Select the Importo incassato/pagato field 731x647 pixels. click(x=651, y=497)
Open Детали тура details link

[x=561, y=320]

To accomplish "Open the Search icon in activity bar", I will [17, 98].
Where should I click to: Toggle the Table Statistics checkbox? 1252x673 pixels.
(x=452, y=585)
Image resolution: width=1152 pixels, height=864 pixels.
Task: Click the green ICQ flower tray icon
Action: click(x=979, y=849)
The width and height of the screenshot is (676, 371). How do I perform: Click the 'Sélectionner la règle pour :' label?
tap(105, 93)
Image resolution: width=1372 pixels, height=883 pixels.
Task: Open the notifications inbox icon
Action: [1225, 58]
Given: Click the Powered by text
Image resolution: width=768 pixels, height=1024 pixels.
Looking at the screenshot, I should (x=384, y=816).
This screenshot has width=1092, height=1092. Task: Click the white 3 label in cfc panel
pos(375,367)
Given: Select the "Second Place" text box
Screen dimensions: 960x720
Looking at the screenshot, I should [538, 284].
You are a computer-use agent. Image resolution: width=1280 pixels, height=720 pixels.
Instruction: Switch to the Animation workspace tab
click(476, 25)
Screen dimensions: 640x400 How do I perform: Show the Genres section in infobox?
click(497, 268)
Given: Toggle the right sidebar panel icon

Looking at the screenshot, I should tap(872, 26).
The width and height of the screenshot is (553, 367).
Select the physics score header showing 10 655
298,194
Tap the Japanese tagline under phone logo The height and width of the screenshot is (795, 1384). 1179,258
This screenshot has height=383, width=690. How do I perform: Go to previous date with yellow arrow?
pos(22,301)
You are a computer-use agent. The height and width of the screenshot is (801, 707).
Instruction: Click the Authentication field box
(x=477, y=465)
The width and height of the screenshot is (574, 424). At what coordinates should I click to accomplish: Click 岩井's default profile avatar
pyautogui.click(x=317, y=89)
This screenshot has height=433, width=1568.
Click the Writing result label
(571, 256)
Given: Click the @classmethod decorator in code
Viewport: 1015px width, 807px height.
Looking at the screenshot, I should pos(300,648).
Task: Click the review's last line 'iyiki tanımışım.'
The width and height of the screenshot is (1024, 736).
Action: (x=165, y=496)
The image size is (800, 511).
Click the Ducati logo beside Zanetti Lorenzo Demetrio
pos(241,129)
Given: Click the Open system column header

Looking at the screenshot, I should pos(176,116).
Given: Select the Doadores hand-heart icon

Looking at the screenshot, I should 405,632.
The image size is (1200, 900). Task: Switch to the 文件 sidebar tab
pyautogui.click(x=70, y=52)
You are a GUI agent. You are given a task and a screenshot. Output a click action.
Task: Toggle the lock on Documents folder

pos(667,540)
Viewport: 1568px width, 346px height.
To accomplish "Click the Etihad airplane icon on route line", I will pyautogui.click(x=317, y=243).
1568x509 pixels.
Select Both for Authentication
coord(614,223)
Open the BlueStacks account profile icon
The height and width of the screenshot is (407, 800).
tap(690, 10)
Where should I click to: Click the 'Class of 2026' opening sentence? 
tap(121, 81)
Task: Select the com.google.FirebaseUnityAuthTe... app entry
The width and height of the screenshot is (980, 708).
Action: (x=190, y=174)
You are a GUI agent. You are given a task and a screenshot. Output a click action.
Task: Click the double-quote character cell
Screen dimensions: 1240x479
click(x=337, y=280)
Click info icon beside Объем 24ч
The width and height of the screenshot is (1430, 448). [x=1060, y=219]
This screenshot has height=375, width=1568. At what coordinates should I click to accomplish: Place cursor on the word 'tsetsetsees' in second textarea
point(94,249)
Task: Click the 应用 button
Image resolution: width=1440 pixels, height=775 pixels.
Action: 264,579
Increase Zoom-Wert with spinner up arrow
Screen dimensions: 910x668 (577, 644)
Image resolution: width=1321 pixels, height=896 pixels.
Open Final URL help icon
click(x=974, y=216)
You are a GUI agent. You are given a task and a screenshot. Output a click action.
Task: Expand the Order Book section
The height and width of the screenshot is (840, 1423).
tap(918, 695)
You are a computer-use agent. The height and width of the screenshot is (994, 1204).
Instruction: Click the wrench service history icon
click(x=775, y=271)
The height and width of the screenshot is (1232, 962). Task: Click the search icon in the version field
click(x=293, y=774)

§ §

• What you should do:
All of the lines above need to be given again exactly.

• Solution for this exercise:
Select the Importo incassato/pagato field 731x647 pixels. click(x=651, y=497)
Open Детали тура details link

[x=561, y=320]

To accomplish "Open the Search icon in activity bar", I will [17, 98].
Where should I click to: Toggle the Table Statistics checkbox? 1252x673 pixels.
(x=452, y=585)
Image resolution: width=1152 pixels, height=864 pixels.
Task: Click the green ICQ flower tray icon
Action: click(x=979, y=849)
The width and height of the screenshot is (676, 371). How do I perform: Click the 'Sélectionner la règle pour :' label?
tap(105, 93)
Image resolution: width=1372 pixels, height=883 pixels.
Task: Open the notifications inbox icon
Action: [1225, 58]
Given: Click the Powered by text
Image resolution: width=768 pixels, height=1024 pixels.
Looking at the screenshot, I should (x=384, y=816).
This screenshot has width=1092, height=1092. Task: Click the white 3 label in cfc panel
pos(375,367)
Given: Select the "Second Place" text box
Screen dimensions: 960x720
Looking at the screenshot, I should [538, 284].
You are a computer-use agent. Image resolution: width=1280 pixels, height=720 pixels.
Instruction: Switch to the Animation workspace tab
click(476, 25)
Screen dimensions: 640x400 How do I perform: Show the Genres section in infobox?
click(497, 268)
Given: Toggle the right sidebar panel icon

Looking at the screenshot, I should tap(872, 26).
The width and height of the screenshot is (553, 367).
Select the physics score header showing 10 655
298,194
Tap the Japanese tagline under phone logo The height and width of the screenshot is (795, 1384). 1179,258
This screenshot has height=383, width=690. How do I perform: Go to previous date with yellow arrow?
pos(22,301)
You are a computer-use agent. The height and width of the screenshot is (801, 707).
Instruction: Click the Authentication field box
(x=477, y=465)
The width and height of the screenshot is (574, 424). At what coordinates should I click to accomplish: Click 岩井's default profile avatar
pyautogui.click(x=317, y=89)
This screenshot has height=433, width=1568.
Click the Writing result label
(571, 256)
Given: Click the @classmethod decorator in code
Viewport: 1015px width, 807px height.
Looking at the screenshot, I should pos(300,648).
Task: Click the review's last line 'iyiki tanımışım.'
The width and height of the screenshot is (1024, 736).
Action: (x=165, y=496)
The image size is (800, 511).
Click the Ducati logo beside Zanetti Lorenzo Demetrio
pos(241,129)
Given: Click the Open system column header

Looking at the screenshot, I should pos(176,116).
Given: Select the Doadores hand-heart icon

Looking at the screenshot, I should 405,632.
The image size is (1200, 900). Task: Switch to the 文件 sidebar tab
pyautogui.click(x=70, y=52)
You are a GUI agent. You are given a task and a screenshot. Output a click action.
Task: Toggle the lock on Documents folder

pos(667,540)
Viewport: 1568px width, 346px height.
To accomplish "Click the Etihad airplane icon on route line", I will pyautogui.click(x=317, y=243).
1568x509 pixels.
Select Both for Authentication
coord(614,223)
Open the BlueStacks account profile icon
The height and width of the screenshot is (407, 800).
tap(690, 10)
Where should I click to: Click the 'Class of 2026' opening sentence? 
tap(121, 81)
Task: Select the com.google.FirebaseUnityAuthTe... app entry
The width and height of the screenshot is (980, 708).
Action: (x=190, y=174)
You are a GUI agent. You are given a task and a screenshot. Output a click action.
Task: Click the double-quote character cell
Screen dimensions: 1240x479
click(x=337, y=280)
Click info icon beside Объем 24ч
The width and height of the screenshot is (1430, 448). [x=1060, y=219]
This screenshot has height=375, width=1568. At what coordinates should I click to accomplish: Place cursor on the word 'tsetsetsees' in second textarea
point(94,249)
Task: Click the 应用 button
Image resolution: width=1440 pixels, height=775 pixels.
Action: 264,579
Increase Zoom-Wert with spinner up arrow
Screen dimensions: 910x668 (577, 644)
Image resolution: width=1321 pixels, height=896 pixels.
Open Final URL help icon
click(x=974, y=216)
You are a GUI agent. You are given a task and a screenshot. Output a click action.
Task: Expand the Order Book section
The height and width of the screenshot is (840, 1423).
tap(918, 695)
You are a computer-use agent. The height and width of the screenshot is (994, 1204).
Instruction: Click the wrench service history icon
click(x=775, y=271)
The height and width of the screenshot is (1232, 962). Task: Click the search icon in the version field
click(x=293, y=774)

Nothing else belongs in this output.